I need to compute quartiles (Q1,median and Q3) in real-time on a large set of data without storing the observations. I first tried the P square algorithm (Jain/Chlamtac) but I was no satisfied with it (a bit too much cpu use and not convinced by the precision at least on my dataset).
I use now the FAME algorithm (Feldman/Shavitt) for estimating the median on the fly and try to derivate the algorithm to compute also Q1 and Q3 :
M = Q1 = Q3 = first data value
step =step_Q1 = step_Q3 = a small value
for each new data :
# update median M
if M > data:
M = M - step
elif M < data:
M = M + step
if abs(data-M) < step:
step = step /2
# estimate Q1 using M
if data < M:
if Q1 > data:
Q1 = Q1 - step_Q1
elif Q1 < data:
Q1 = Q1 + step_Q1
if abs(data - Q1) < step_Q1:
step_Q1 = step_Q1/2
# estimate Q3 using M
elif data > M:
if Q3 > data:
Q3 = Q3 - step_Q3
elif Q3 < data:
Q3 = Q3 + step_Q3
if abs(data-Q3) < step_Q3:
step_Q3 = step_Q3 /2
To resume, it simply uses median M obtained on the fly to divide the data set in two and then reuse the same algorithm for both Q1 and Q3.

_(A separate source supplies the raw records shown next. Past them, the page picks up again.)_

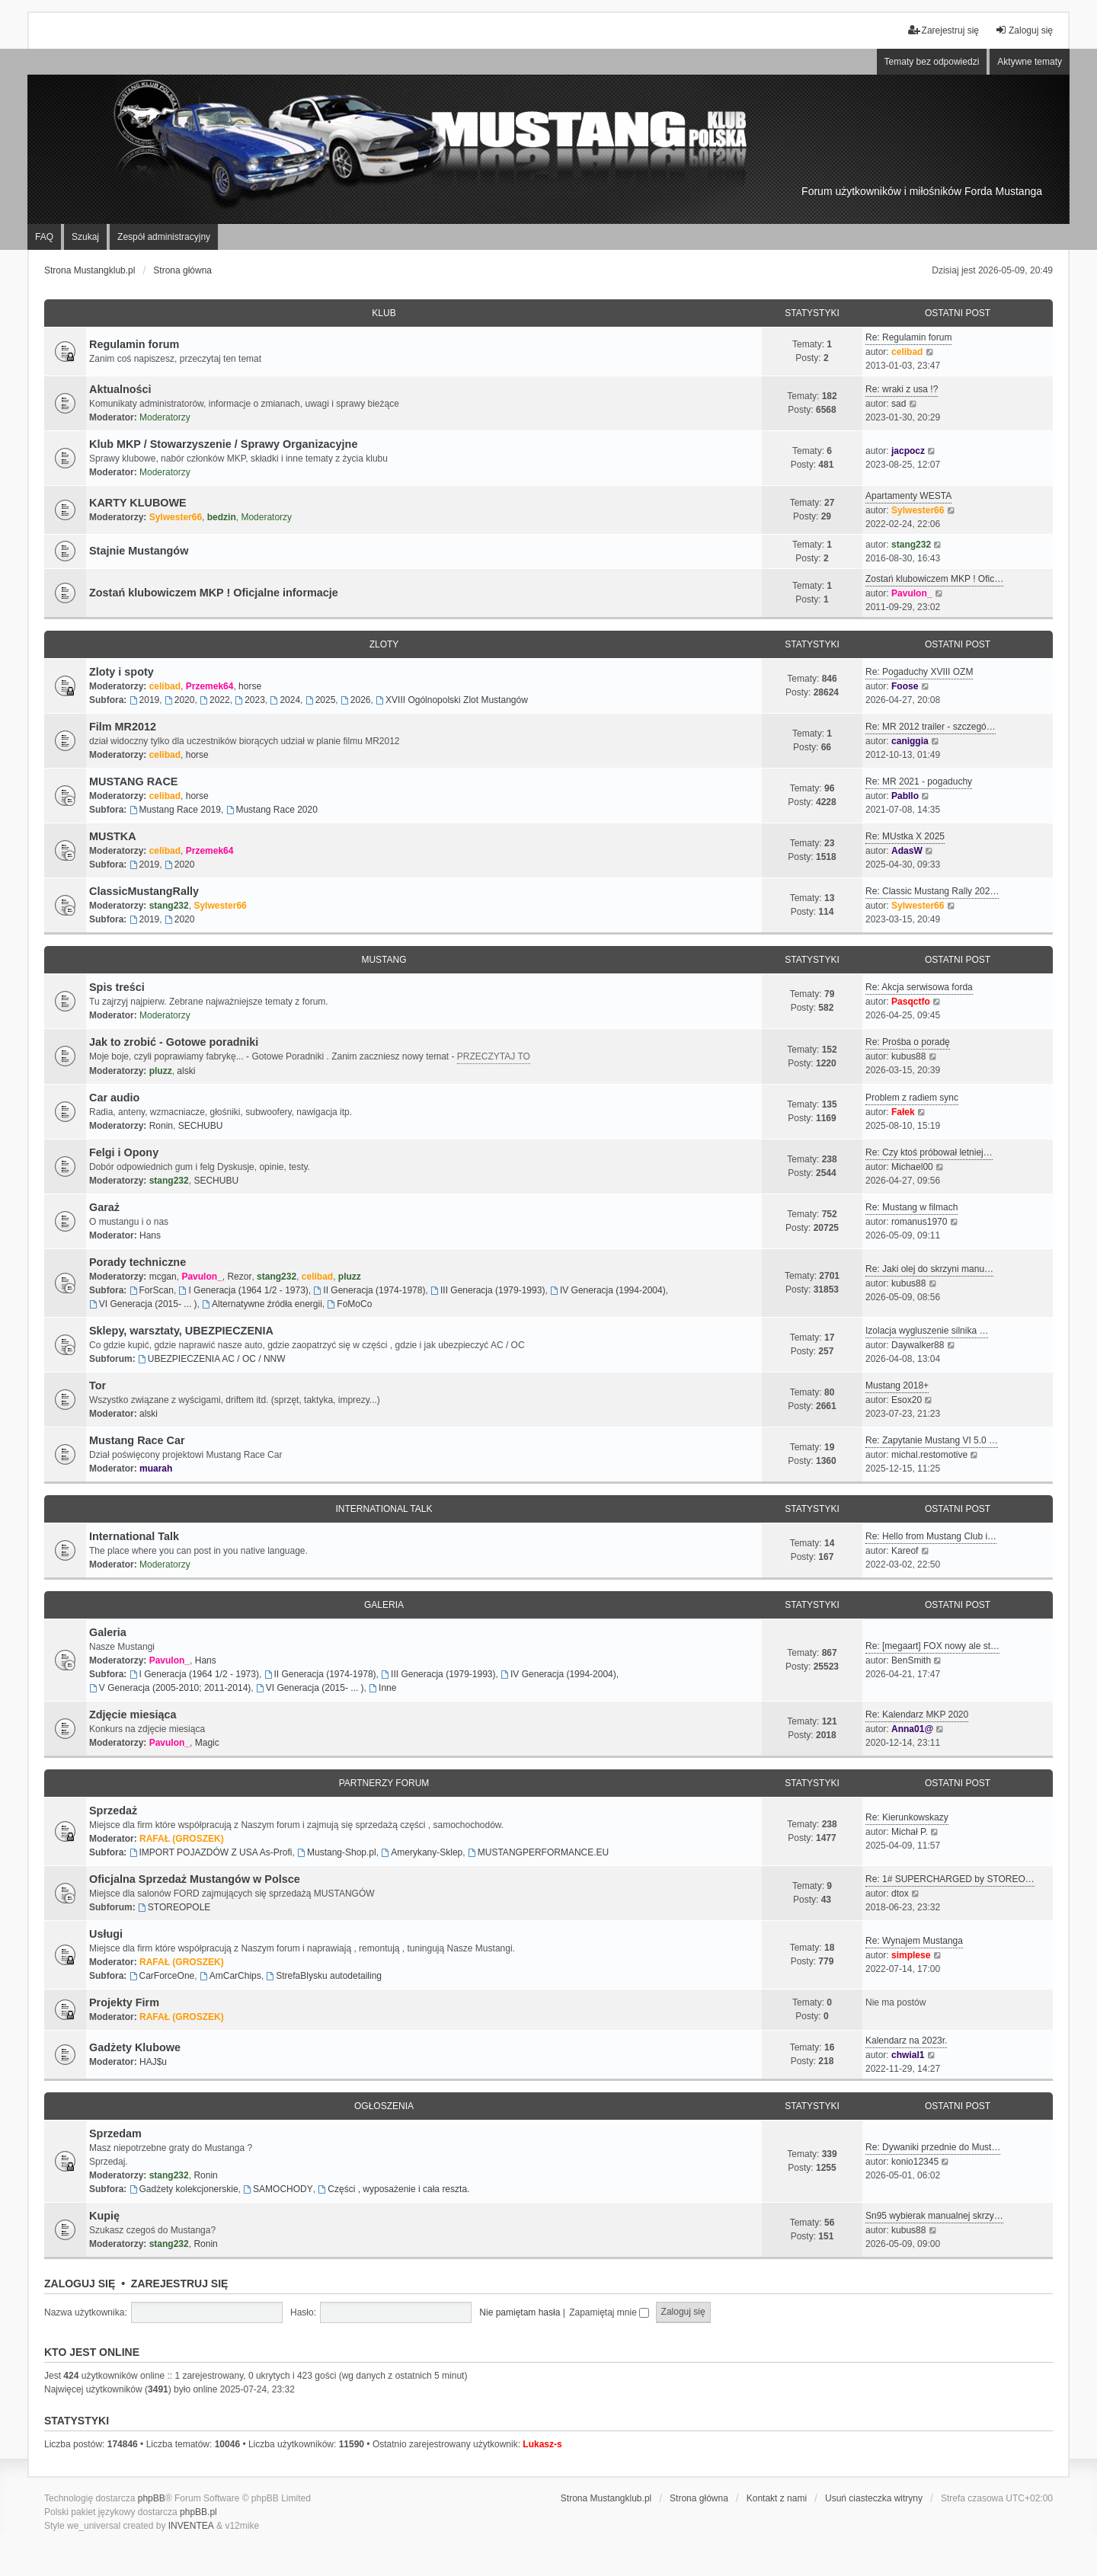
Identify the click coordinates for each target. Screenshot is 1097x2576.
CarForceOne (162, 1975)
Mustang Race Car (137, 1440)
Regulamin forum (134, 344)
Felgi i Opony (123, 1152)
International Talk (384, 1509)
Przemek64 (210, 686)
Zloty (384, 644)
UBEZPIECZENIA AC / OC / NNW (212, 1359)
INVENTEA (191, 2525)
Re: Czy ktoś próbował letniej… (929, 1152)
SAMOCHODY (278, 2189)
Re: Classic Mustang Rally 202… (932, 891)
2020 (180, 700)
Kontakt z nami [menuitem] (777, 2498)
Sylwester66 (175, 517)
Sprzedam (115, 2133)
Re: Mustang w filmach (911, 1207)
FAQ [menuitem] (44, 237)
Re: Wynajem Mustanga (914, 1940)
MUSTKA (112, 836)
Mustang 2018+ (897, 1385)
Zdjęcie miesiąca (132, 1714)
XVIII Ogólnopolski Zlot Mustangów (452, 700)
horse (249, 686)
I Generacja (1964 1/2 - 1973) (244, 1290)
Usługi (106, 1934)
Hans (150, 1235)
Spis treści (117, 987)
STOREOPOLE (174, 1907)
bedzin (221, 517)
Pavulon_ (911, 593)
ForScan (152, 1290)
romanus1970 (919, 1221)
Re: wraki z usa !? (901, 389)
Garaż (104, 1207)
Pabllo (905, 796)
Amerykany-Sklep (421, 1852)
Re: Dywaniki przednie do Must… (932, 2147)
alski (186, 1071)
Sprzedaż (113, 1810)
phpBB (151, 2498)
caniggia (910, 741)
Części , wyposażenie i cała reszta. (393, 2189)
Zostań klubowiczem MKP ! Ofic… (934, 579)
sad (898, 403)
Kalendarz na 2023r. (906, 2040)
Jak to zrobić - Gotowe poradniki (173, 1042)
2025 (320, 700)
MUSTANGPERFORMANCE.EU (538, 1852)
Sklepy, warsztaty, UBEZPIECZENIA (181, 1331)
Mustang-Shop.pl (336, 1852)
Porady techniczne (137, 1262)
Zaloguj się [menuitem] (1024, 30)
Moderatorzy (164, 417)
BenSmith (911, 1660)
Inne (382, 1688)
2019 (145, 700)
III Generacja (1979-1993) (487, 1290)
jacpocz (908, 451)
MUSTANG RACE (133, 781)
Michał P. (909, 1832)
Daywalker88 (917, 1345)
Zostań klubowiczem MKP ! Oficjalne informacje (213, 592)
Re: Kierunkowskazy (906, 1817)
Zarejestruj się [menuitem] (943, 30)
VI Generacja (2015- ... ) (143, 1304)
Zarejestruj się (180, 2283)
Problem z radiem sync (911, 1097)
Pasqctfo (910, 1001)
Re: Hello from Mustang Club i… (930, 1536)
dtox (900, 1893)
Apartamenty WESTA (908, 496)
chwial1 (907, 2055)
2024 (285, 700)
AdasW (907, 850)
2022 (215, 700)
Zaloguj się (79, 2283)
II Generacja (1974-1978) (370, 1290)
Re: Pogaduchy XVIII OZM (919, 671)
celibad (907, 352)
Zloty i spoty (121, 672)
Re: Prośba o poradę (907, 1042)
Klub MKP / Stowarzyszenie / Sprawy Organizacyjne (223, 444)
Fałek (903, 1112)
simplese (910, 1955)
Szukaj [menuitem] (85, 237)
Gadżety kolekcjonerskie (184, 2189)
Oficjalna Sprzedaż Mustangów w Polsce (194, 1879)
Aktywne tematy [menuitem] (1029, 61)
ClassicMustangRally (144, 891)
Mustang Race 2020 (272, 809)
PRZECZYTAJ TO (493, 1056)
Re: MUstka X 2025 (905, 836)
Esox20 (906, 1400)
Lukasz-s (542, 2444)
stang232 (911, 544)
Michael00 (912, 1167)
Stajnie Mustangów (138, 551)
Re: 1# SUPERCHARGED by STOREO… (950, 1879)
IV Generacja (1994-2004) (608, 1290)
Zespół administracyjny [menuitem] (163, 237)
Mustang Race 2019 (175, 809)
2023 (250, 700)
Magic (207, 1742)
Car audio (114, 1097)
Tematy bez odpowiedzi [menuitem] (932, 61)
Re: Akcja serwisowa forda (919, 987)
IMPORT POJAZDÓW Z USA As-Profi (211, 1852)
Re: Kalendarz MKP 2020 (916, 1714)
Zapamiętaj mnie (609, 2312)
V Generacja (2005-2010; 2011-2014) (170, 1688)
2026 (356, 700)
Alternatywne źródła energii (262, 1304)
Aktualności (120, 389)
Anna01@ (912, 1729)
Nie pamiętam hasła (519, 2312)
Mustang (383, 959)
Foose (904, 686)
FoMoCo (350, 1304)
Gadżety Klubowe (135, 2047)
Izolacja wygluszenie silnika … (926, 1330)
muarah (155, 1468)
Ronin (161, 1125)
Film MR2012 (122, 727)
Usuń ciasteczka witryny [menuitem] (874, 2498)
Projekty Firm (124, 2002)
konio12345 (915, 2161)
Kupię (104, 2216)
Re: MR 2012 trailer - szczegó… (930, 726)
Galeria (384, 1605)
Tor (97, 1385)
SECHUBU (200, 1125)
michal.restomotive (929, 1454)
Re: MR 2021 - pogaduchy (918, 781)
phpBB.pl (198, 2512)
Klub (383, 313)
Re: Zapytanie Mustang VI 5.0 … (931, 1440)
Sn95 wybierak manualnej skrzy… (934, 2215)
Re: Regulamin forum (908, 337)
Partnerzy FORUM (384, 1783)
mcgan (163, 1276)
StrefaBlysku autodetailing (324, 1975)
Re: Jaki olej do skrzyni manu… (929, 1269)
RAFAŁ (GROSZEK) (181, 1838)
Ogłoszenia (384, 2106)
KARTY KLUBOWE (138, 503)
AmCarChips (230, 1975)
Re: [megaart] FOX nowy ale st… (932, 1646)
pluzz (160, 1071)
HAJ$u (153, 2062)
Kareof (904, 1550)
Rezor (239, 1276)
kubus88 (908, 1056)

This appears to work somehow but I am not able to demonstrate (I am not a mathematician) . Is it flawned ? I would appreciate any suggestion or eventual other technique fitting the problem.
Thank you very much for your Help !
==== EDIT =====
For those who are interested by such questions, after a few weeks, I finally ended by simply using Reservoir Sampling with a revervoir of 100 values and it gave very satistfying results (to me).